Triple crimen. El hecho se inició el 7 de agosto de 2008, cuando Forza (34), Ferrón (37) y Bina (35) fueron convocados al hipermercado Wal Mart de la localidad bonaerense de Sarandí para participar de «una reunión vinculada presumiblemente con la venta ilegal de efedrina», según la elevación a juicio de la causa.

Para acordar el encuentro, se utilizó una línea telefónica adquirida en forma irregular, bajo una titularidad ficticia, a fin de que sus usuarios no pudieran ser vinculados a la misma.

Se cree que, desde el supermercado, los tres hombres fueron llevados -bajo su consentimiento o privados de la libertad- hasta la casa de Cristian Lanatta, ubicada en Quilmes.

Los pesquisas sospechan que las tres víctimas fueron asesinadas a balazos y luego sus cuerpos guardados en algún freezer hasta que finalmente los arrojaron en un zanjón del partido de General Rodríguez, donde fueron encontrados seis días después, el 13 de agosto, con signos de haber estado maniatados por la espalda con precintos.

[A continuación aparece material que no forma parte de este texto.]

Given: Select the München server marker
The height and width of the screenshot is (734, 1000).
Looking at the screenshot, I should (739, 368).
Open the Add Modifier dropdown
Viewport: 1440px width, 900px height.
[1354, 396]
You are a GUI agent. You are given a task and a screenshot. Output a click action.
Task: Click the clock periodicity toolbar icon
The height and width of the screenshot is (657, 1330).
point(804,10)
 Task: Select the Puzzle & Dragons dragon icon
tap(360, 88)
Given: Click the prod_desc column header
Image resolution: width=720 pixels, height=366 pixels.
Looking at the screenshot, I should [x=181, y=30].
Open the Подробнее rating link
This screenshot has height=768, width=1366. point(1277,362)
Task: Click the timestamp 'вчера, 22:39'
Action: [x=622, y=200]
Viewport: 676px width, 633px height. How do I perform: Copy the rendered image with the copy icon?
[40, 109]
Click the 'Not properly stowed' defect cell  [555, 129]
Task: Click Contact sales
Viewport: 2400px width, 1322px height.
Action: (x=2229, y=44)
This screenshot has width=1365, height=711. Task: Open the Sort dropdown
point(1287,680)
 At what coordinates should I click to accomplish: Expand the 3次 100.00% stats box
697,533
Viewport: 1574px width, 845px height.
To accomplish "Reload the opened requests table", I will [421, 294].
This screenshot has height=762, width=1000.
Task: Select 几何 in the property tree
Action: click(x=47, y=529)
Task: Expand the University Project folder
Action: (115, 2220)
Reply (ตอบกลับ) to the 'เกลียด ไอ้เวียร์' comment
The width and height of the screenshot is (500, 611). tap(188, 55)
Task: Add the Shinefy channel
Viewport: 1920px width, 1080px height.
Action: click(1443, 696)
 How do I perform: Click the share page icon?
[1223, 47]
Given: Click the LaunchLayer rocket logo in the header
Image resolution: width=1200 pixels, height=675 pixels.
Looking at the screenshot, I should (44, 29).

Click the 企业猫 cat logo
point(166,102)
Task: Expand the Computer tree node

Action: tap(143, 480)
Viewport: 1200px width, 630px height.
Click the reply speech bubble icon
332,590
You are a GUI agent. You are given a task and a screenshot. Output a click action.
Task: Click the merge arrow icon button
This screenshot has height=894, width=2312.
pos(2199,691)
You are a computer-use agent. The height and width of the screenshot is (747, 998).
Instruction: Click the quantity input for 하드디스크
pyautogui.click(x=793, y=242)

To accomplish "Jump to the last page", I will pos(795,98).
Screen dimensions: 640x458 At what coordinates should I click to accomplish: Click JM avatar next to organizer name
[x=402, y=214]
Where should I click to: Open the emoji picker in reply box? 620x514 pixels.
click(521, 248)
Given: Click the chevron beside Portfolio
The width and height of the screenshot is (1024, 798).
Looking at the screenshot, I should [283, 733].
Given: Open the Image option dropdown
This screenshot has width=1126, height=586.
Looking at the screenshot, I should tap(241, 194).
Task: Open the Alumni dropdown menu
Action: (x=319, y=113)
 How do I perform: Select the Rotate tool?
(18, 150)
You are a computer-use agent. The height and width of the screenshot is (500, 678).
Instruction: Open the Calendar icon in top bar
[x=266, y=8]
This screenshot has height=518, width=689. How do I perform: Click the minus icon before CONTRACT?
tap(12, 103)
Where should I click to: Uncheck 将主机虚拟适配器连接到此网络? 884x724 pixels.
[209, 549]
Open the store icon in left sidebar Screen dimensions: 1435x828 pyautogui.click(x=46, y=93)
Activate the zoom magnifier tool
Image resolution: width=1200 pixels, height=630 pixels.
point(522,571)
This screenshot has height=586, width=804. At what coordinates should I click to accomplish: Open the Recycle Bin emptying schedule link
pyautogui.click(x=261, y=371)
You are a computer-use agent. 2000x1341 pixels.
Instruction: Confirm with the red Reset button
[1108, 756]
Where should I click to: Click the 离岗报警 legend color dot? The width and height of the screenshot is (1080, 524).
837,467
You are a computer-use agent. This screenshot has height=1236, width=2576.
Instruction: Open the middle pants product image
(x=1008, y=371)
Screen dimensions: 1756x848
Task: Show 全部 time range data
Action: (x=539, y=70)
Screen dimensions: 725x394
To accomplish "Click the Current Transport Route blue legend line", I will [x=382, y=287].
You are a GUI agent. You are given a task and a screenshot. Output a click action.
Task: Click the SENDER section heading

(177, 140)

La camioneta de Ferrón calcinada fue hallada la misma noche de la desaparición en el barrio porteño de Flores, mientras que el auto de Forza apareció estacionado en Plaza Constitución.

El caso destapó en aquel momento lo que era el tráfico de efedrina, uno de los principales precursores para producir drogas sintéticas como las metanfetaminas, y se lo vinculó al hallazgo de un laboratorio encontrado en Ingeniero Maschwitz y a la mafia de los medicamentos que investiga el juez Norberto Oyarbide.

Para el fiscal Bidone, el móvil de la masacre fue triple: los negocios que realizaba una de las víctimas en mesas de dinero, la compra-venta de medicamentos truchos y el tráfico ilegal de efedrina junto a narcos mejicanos.